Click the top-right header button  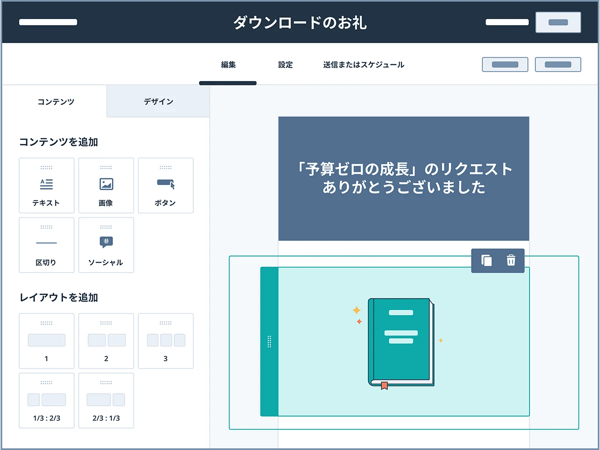click(x=558, y=22)
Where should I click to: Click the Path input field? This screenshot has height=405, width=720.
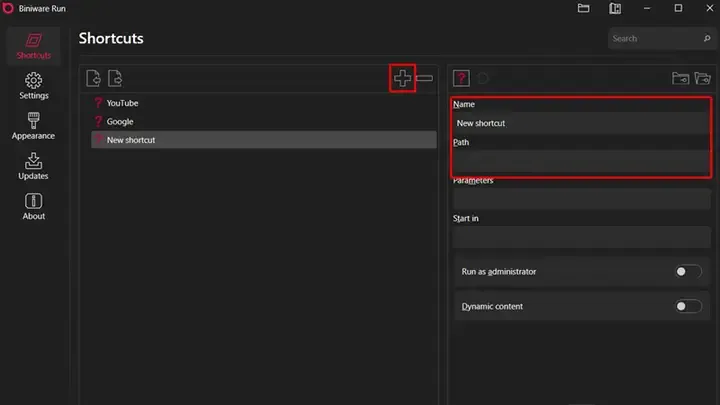(x=581, y=160)
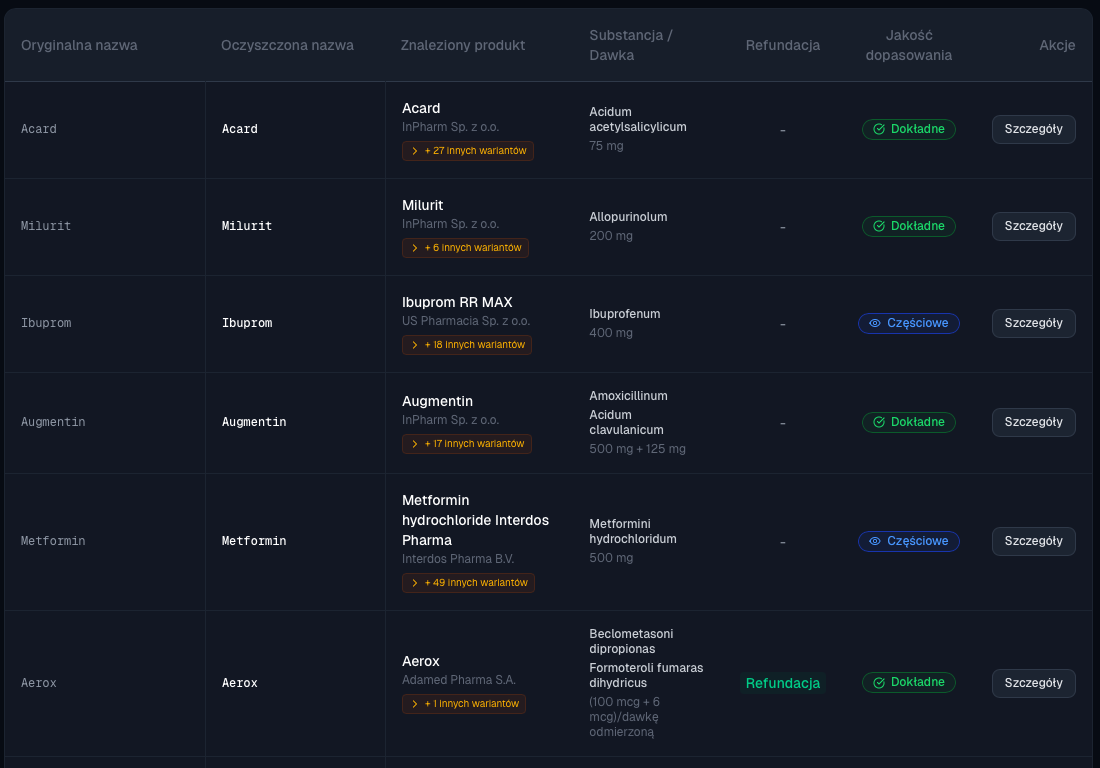Show 49 other variants of Metformin hydrochloride
Screen dimensions: 1100x768
click(468, 583)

--

• _WHAT IS BEING ASKED_:
The copy runs from the line containing "Where should I" through the last line of the material, both ends included. Reproduce those lines exactly and drop the pictures.

• _ANSWER TO THE PROBLEM_:
Where should I click to: Click the Path input field? This screenshot has height=405, width=720.
(x=581, y=160)
Show 49 other variants of Metformin hydrochloride
Screen dimensions: 1100x768
click(468, 583)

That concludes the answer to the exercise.